What is an Eye Health Exam?

May 1, 2015

Eye safety involves more than simply wearing safety glasses. It requires regular eye health examinations by a Doctor of Optometry annually. But you might say, “Well, I can see fine, so why do I need an eye health exam?”

Eye exams cover much more than just your ability to focus.   The tests performed by an Optometrist provide a window to the overall health of your eyes and body, and early detection of serious issues can make the difference between vision and blindness as conditions progress.

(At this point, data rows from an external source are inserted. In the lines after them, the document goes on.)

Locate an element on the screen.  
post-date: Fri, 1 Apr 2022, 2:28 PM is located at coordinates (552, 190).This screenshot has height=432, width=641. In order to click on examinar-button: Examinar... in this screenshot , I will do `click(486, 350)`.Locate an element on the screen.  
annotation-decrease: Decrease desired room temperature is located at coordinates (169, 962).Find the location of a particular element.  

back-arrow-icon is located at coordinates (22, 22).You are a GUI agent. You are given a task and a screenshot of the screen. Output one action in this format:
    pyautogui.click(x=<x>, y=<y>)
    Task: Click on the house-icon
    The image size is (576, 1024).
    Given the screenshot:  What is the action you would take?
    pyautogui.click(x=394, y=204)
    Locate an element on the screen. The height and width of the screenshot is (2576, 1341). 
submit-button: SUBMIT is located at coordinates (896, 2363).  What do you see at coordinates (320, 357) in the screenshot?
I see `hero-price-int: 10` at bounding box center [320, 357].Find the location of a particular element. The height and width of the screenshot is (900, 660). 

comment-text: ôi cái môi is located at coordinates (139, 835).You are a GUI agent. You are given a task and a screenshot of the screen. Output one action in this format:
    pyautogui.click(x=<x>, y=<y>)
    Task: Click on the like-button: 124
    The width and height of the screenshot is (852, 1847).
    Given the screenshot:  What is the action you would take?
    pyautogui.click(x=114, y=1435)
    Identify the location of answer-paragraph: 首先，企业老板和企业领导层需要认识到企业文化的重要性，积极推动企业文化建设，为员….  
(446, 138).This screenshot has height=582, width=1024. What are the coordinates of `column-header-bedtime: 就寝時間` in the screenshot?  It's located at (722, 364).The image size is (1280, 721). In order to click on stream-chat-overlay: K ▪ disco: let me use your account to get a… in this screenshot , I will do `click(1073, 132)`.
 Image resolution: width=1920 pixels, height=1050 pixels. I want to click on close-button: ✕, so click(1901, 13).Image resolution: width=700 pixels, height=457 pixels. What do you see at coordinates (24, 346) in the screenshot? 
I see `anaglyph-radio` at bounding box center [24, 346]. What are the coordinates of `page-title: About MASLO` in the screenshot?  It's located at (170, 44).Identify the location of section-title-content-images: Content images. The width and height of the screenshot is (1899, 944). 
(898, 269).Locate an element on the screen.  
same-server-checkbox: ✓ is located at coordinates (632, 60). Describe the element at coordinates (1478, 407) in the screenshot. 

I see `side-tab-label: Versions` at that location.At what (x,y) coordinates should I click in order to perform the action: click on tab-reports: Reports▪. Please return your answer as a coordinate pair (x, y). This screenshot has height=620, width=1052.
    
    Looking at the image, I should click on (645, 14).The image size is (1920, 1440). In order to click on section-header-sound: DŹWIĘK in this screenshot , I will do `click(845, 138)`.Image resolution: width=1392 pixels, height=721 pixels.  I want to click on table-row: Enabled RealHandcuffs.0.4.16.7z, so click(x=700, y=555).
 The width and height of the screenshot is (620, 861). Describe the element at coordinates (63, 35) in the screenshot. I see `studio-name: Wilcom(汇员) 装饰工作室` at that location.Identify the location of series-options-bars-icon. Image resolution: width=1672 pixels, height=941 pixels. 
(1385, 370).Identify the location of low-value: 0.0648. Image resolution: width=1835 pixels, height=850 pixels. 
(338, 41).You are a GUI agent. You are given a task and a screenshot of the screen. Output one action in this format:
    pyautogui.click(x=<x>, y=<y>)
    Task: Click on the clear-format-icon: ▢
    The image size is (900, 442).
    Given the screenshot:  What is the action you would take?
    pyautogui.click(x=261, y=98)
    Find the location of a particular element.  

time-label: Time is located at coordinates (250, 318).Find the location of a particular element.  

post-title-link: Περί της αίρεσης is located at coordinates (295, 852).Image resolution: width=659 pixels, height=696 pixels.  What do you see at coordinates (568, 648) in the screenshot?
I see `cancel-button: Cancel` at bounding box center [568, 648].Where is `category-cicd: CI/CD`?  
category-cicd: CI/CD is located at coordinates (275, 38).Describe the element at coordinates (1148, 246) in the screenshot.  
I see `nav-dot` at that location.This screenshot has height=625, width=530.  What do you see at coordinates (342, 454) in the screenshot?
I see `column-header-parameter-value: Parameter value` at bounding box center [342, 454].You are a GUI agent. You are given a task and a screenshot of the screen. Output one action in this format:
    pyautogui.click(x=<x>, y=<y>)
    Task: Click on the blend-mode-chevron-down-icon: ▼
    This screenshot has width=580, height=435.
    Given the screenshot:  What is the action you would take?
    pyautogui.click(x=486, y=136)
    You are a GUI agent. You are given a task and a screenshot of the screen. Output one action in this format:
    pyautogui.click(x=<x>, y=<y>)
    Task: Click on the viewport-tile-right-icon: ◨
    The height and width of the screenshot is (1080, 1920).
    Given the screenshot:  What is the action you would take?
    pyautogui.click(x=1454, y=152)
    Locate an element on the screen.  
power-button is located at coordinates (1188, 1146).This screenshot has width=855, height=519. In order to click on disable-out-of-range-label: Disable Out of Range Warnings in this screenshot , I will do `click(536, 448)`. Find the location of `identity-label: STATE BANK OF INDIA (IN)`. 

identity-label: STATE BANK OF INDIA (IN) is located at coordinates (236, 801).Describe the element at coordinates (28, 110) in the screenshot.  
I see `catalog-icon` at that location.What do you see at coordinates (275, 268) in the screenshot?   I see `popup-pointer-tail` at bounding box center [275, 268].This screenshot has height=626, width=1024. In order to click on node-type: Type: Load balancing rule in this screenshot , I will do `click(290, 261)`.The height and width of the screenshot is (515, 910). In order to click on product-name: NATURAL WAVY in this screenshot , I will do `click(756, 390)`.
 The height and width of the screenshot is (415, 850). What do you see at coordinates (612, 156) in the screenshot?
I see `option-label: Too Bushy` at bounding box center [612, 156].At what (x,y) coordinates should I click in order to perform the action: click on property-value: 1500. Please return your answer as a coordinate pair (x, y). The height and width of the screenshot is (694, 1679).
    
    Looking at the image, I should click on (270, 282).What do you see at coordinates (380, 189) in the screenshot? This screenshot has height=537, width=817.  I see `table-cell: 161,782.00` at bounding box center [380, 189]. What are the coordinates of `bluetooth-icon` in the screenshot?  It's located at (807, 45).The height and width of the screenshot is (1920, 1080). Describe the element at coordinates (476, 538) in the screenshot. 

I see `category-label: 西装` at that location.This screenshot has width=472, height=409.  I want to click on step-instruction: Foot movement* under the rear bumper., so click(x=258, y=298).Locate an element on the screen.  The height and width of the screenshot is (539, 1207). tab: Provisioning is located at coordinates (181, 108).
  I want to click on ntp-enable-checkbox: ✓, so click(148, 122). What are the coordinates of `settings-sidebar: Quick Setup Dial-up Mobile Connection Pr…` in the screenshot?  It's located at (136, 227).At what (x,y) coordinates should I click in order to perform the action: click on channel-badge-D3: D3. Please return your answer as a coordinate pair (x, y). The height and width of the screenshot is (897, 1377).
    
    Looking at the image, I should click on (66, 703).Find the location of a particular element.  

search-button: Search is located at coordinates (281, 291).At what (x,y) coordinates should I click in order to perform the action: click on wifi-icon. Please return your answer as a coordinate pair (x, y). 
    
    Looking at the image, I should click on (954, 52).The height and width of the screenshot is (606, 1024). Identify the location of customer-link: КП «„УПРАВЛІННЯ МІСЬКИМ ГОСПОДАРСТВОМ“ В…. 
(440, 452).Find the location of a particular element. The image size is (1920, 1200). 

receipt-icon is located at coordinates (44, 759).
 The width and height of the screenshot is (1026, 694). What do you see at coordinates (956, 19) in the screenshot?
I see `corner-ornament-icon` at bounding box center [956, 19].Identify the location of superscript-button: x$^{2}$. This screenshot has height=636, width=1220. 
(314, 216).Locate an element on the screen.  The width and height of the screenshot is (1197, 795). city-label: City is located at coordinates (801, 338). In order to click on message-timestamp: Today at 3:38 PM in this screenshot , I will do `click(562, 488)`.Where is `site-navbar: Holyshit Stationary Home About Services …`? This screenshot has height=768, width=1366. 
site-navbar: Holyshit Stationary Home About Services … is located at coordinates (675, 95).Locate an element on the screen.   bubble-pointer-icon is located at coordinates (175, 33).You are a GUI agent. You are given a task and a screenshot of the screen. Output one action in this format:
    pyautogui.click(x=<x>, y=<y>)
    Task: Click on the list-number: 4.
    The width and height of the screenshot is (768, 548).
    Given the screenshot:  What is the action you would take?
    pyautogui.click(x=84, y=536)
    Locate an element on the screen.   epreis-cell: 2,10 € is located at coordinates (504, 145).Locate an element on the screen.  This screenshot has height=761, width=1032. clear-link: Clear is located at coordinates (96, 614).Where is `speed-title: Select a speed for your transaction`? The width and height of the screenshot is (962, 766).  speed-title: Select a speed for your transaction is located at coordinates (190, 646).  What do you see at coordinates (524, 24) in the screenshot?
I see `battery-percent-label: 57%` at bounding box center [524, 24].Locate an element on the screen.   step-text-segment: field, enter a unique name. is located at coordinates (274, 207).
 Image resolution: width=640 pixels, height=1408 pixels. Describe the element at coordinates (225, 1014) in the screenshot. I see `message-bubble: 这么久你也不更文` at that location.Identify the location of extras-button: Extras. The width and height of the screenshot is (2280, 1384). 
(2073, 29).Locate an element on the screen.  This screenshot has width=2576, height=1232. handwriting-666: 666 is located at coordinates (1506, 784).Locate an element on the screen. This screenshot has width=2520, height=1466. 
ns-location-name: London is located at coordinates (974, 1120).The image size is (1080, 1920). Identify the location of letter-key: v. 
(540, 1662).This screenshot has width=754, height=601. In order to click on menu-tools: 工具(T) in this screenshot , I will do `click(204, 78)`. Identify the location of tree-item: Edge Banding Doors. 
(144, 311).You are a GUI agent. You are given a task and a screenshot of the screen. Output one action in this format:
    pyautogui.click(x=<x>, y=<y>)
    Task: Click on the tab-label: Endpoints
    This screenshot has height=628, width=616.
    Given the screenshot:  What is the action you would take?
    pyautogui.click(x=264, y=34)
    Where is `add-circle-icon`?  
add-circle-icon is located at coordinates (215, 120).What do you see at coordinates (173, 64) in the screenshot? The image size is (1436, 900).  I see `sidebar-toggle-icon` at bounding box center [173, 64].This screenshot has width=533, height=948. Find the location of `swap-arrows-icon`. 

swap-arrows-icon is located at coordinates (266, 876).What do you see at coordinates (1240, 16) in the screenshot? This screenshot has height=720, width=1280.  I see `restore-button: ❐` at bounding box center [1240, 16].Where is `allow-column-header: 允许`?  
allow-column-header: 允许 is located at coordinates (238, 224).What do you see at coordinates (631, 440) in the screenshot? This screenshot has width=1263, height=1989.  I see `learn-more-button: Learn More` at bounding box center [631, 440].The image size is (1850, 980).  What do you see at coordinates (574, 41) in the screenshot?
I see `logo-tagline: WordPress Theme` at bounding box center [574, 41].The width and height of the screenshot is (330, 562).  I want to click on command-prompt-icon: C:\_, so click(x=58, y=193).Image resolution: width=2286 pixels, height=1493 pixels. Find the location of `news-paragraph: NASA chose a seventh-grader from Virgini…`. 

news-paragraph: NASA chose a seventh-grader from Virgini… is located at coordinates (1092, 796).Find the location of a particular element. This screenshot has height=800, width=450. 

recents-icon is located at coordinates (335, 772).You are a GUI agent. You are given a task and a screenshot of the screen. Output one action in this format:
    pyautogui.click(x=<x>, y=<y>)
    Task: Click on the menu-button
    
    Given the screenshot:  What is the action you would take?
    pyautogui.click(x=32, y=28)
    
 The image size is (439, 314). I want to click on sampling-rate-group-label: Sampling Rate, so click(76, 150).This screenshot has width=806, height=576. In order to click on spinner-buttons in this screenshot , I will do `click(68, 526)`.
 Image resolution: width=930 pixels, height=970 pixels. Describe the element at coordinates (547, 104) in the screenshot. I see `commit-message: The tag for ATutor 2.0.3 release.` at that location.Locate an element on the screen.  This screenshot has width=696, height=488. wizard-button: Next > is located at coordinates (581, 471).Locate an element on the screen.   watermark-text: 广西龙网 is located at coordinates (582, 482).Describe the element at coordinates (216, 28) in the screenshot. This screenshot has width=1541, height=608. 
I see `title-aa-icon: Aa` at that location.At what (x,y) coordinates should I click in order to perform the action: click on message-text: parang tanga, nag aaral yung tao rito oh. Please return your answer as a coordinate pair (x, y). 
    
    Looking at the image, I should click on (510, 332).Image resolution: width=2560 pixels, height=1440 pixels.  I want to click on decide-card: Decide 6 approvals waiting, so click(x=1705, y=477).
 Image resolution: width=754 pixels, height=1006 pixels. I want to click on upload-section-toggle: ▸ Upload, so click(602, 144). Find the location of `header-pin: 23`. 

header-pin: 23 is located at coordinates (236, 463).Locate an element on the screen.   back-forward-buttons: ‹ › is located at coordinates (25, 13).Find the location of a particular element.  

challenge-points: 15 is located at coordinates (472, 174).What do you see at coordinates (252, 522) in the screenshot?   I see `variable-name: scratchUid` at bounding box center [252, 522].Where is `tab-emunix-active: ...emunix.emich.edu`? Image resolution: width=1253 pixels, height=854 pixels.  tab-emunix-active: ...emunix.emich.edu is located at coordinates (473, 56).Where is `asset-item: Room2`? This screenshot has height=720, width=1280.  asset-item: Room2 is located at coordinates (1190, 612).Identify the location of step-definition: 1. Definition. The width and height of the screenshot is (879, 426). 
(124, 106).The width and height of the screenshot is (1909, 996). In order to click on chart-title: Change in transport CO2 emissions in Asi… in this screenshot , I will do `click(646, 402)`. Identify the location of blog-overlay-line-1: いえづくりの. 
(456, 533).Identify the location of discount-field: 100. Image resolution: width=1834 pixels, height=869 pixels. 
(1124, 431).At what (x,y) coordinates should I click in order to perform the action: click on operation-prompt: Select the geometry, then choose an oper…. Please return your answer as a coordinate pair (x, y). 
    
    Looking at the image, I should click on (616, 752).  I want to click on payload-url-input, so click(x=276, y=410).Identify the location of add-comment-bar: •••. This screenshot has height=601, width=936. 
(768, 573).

An eye health exam is a quick, pain-free process that is completely non-invasive. It typically covers the following types of tests (or more, depending on your needs):

  1. A review of your case history and overall health.
  2. External and internal eye health
  3. Measurements of eye movements and coordination, sharpness of vision and peripheral vision.
  4. Evaluation of ability to adjust focus, and perceive colour and depth
  5. Recommendations and treatment options for your specific situation.


Amblyopia: weak vision or vision loss in one eye as a result of an uncorrected prescription during the early stages of development. If detected and treated before age six, it will often resolve completely.

Presbyopia: a natural effect of aging in which the ability to focus on close objects decreases over time. Presbyopia can cause headaches, blurred vision, and the need for more light or sore eyes.

Cataracts: distorted or cloudy vision caused by the lens inside the eye losing its transparency over time. Cataracts can require changes to your glasses or surgical removal.

Diabetic Retinopathy: a weakening or swelling of the tiny blood vessels in the retina of your eye, blood leakage, which may also lead to the growth of new blood vessels as well as other changes. If left untreated, blindness can result.

Macular Degeneration: a disease that results in degenerative changes to your central vision, and is a leading cause of vision loss among older adults.

Glaucoma: a “silent thief of sight” that often has no symptoms until significant damage has occurred. Glaucoma is caused by elevated pressure within the eye, and can lead to serious vision loss if not detected and treated at an early stage.